Now, you will see that the poems we are presenting today, some of which have already been felt in eurythmy in the poetic disposition, can easily be presented in a eurythmic way, for example, by imagining nature as in the “Quellenwunder”, which is presented here.
I would like to say that our eurythmy has three aspects: firstly, as an art it should present itself to the world. Secondly, however, it also has an essentially hygienic element, a health element. If eurythmy becomes more popular in the widest circles, it will be found that by placing the human being in the whole of the laws of the world in a non-selfish way, as is the case in eurythmy, a healing element is brought into play in the human being. And thirdly, it has a pedagogical side.
Ordinary gymnastics – which should not be done away with, but rather supplemented by eurythmy – is focused one-sidedly on the body, taking into account only the physiology, only the physical form. Eurythmy, on the other hand, takes into account the whole human being and aims to express in movement that which works through body, soul and spirit. Thus, in contrast to mere physiological gymnastics, which works on the body, what is expressed through eurythmy is a spiritualized form of gymnastics, alongside the artistic aspect of eurythmy.

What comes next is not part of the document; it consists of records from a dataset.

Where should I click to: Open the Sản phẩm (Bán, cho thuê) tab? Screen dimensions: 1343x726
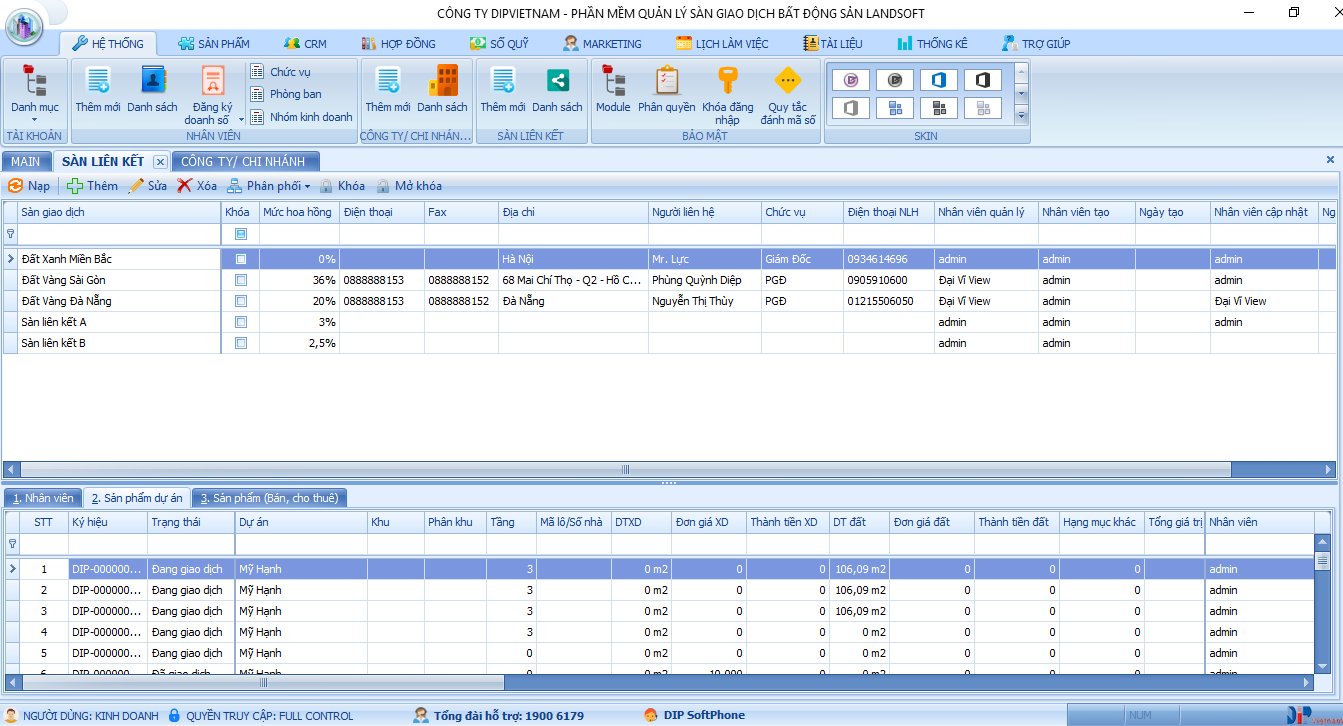(269, 498)
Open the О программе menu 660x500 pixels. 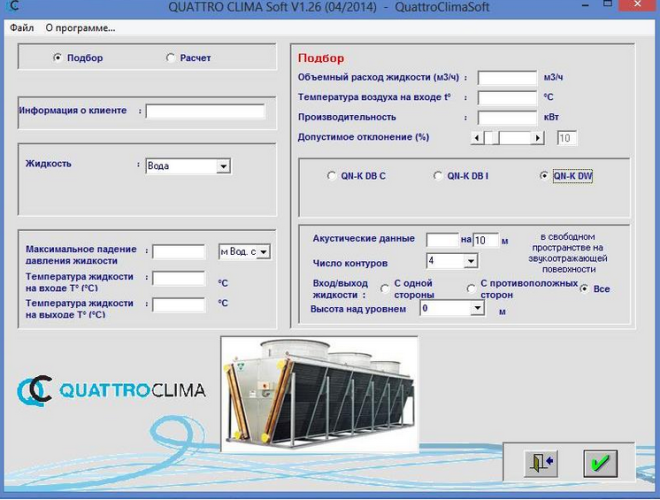tap(80, 28)
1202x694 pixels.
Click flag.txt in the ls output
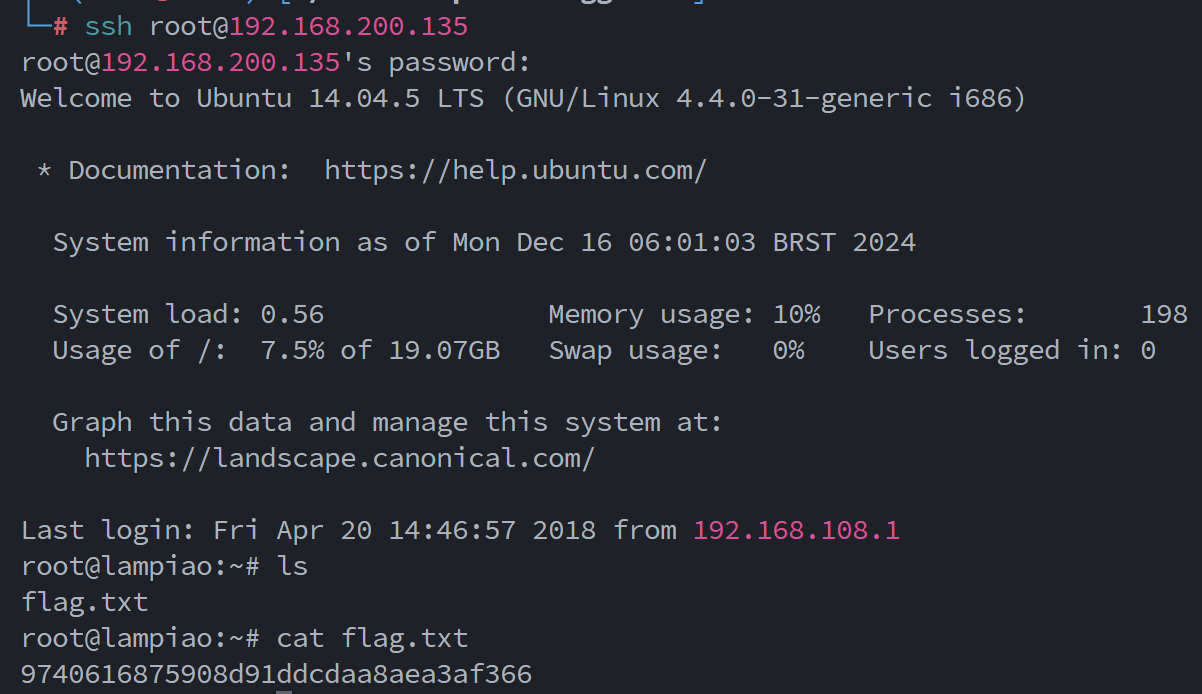tap(84, 602)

In this way eurythmy can truly become a fruitful element in the development of our time. But don't think that we are being immodest when we speak of what we can already do in eurythmy today. We are our own harshest critics and judges. We know that we still have to ask for leniency for our beginnings. We know that it can perhaps only be called an attempt at a beginning. But we are also firmly convinced that if eurythmy is met with interest from our contemporaries, it has an undreamt-of potential for development and that, if it further developed by us, but probably by others, [that] eurythmy will be able to establish itself as a fully-fledged younger art alongside its fully-fledged older sister arts.